Denise Lievesley and Bridget Winstanley from The Data Archive, University of Essex, outline the philosophy behind, and need for, The Data Archive.
It is critical that data producers should be aware of the benefits to them of sharing data if we are to continue to persuade them to make their data available. These are discussed below.
There are strong altruistic reasons for depositing data so that secondary analysts have access to them. In this way the data producers can contribute to the development of knowledge by ensuring their data are exploited to their full potential. Secondary research facilitates multiple perspectives upon data which have often been collected to address a narrower range of questions. Similarly comparative research can be encouraged by the preservation of multiple data sets for access.
A further altruistic reason for providing access to data is that it assists in the training of empirical social researchers. Often data archives can be actively involved in teaching or in setting up teaching opportunities. A large number of the social science data archives run summer schools on empirical social research. The building and sharing of teaching materials can be carried out by data archives taking advantage of their links into many academic networks. The recent establishment of EU funded large scale facilities in the social sciences at the Central Archive (ZA) in Germany and the UK Data Archive will also help to promote the use of data in teaching.

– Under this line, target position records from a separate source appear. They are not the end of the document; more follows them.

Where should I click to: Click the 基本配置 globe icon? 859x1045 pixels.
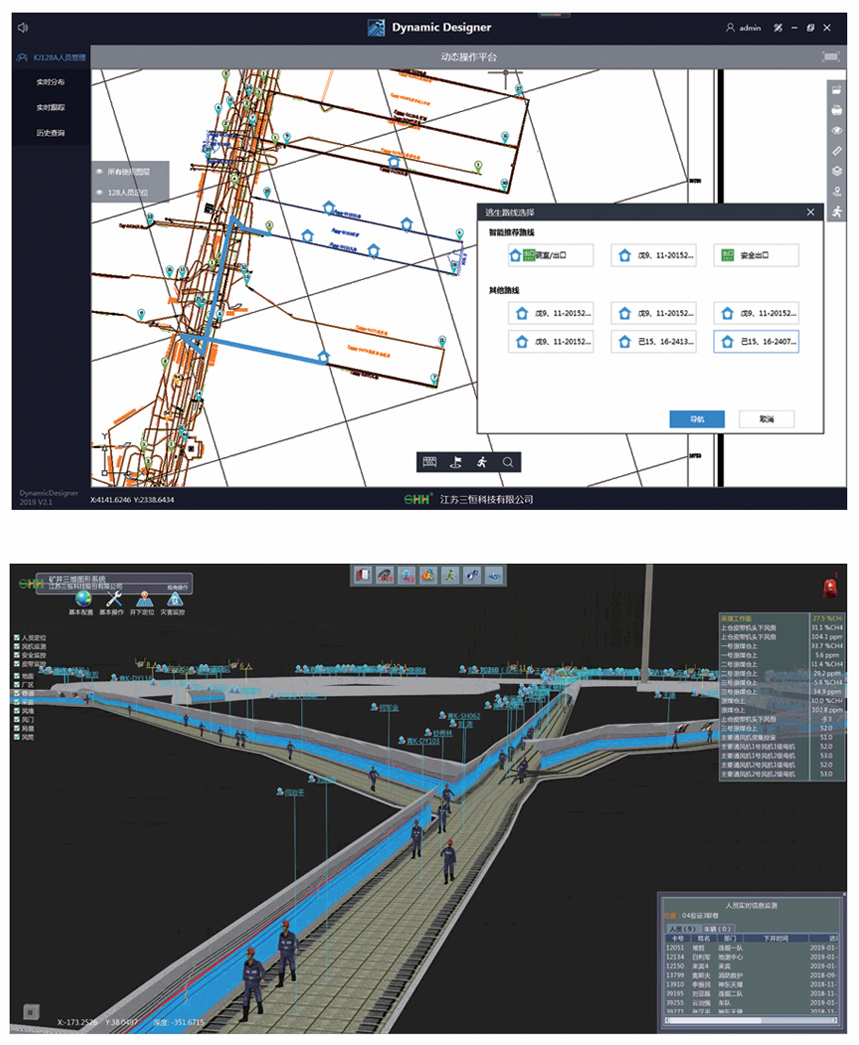point(84,600)
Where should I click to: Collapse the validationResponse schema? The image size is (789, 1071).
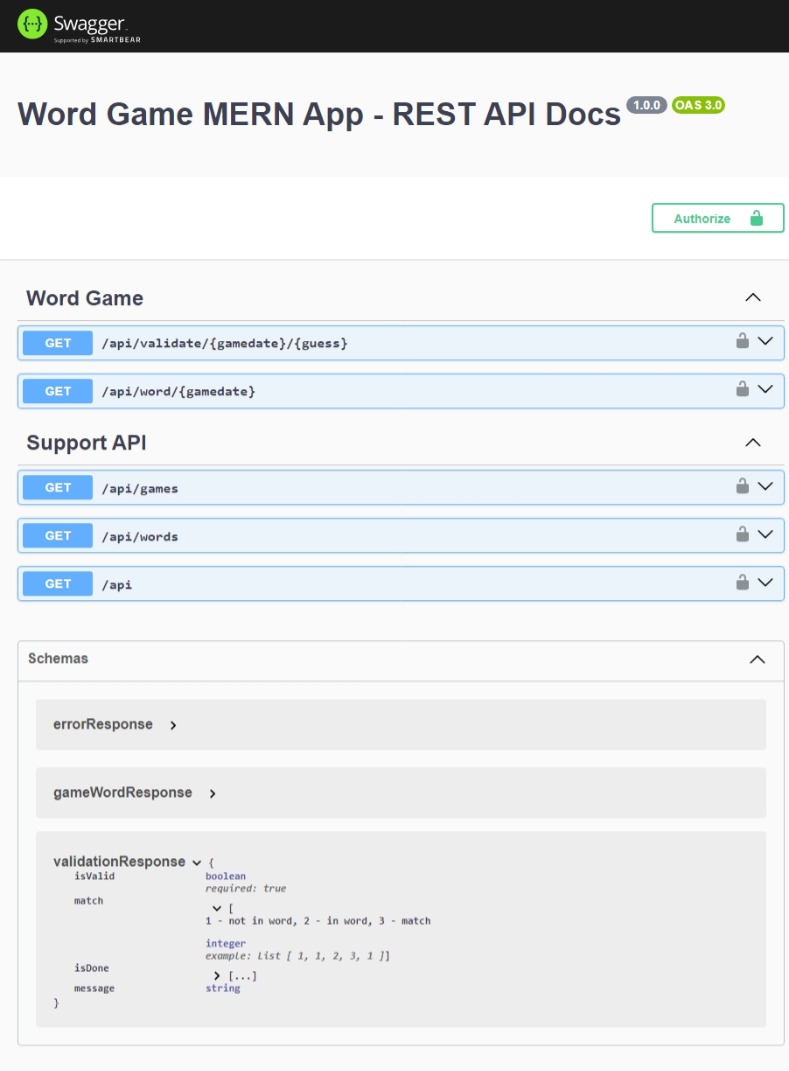(196, 860)
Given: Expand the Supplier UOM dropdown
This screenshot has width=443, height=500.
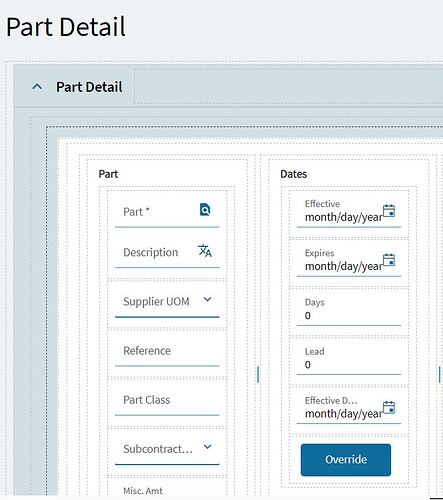Looking at the screenshot, I should (207, 299).
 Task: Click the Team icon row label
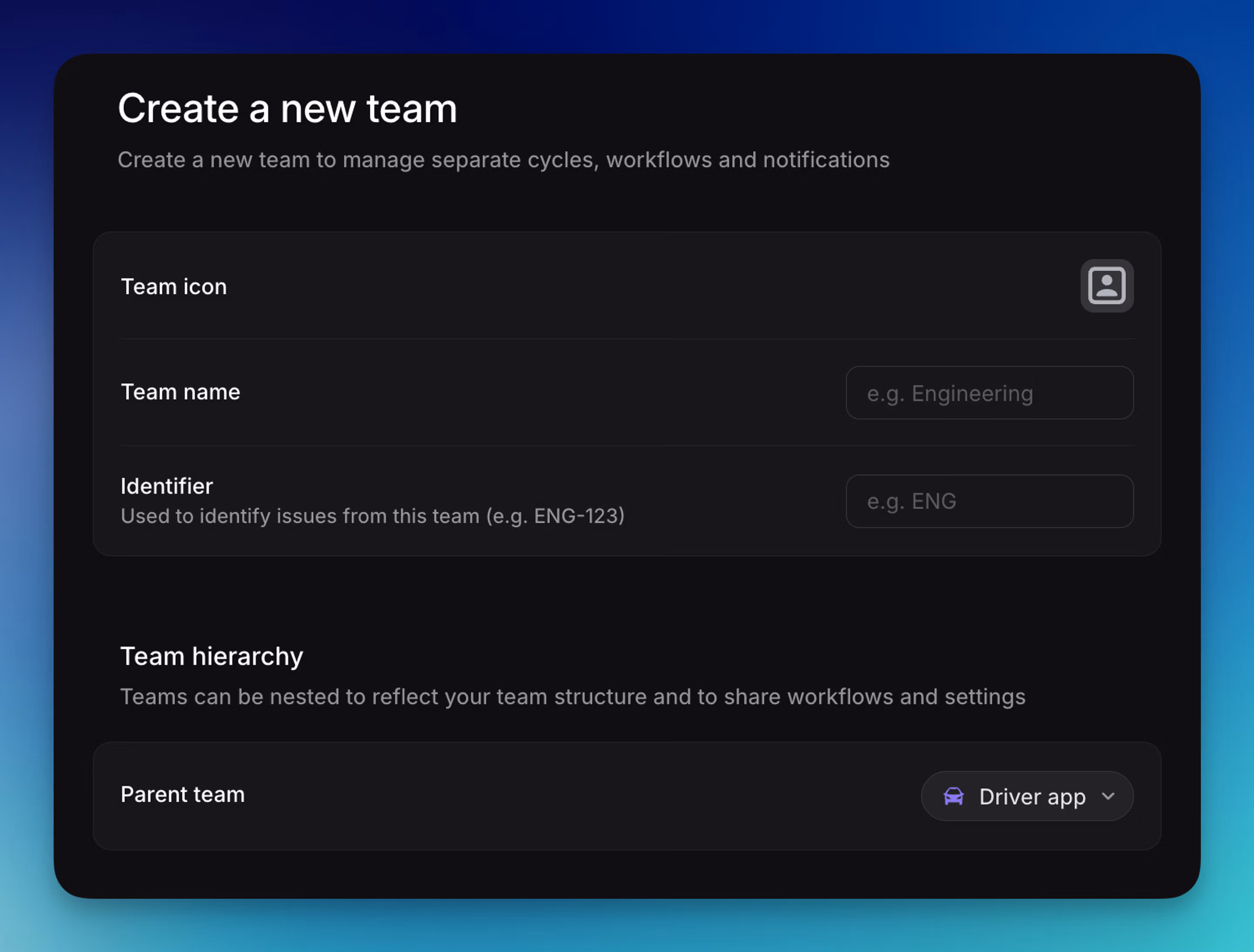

The Data Archive assists in the promotion of data through catalogues often held electronically, links with other archives and data suppliers, by submitting material to relevant newsletters, and e-mail lists, and running data workshops and giving presentations at conferences. Assistance by user services staff helps to ensure that informed use is made of the data whilst data providers are cushioned from the demands of users who have queries on the data and how to use them. In this way The Data Archive acts as a buffer between users and producers of data. This is an especially useful role because many queries and problems are unrelated to the data. Many potential users of data have little experience of computing or statistical analysis and often have limited assistance at their own institutions. Supporting users is time consuming and requires an understanding of their needs. The Data Archive can draw on resources for funding support which may not be available to producers.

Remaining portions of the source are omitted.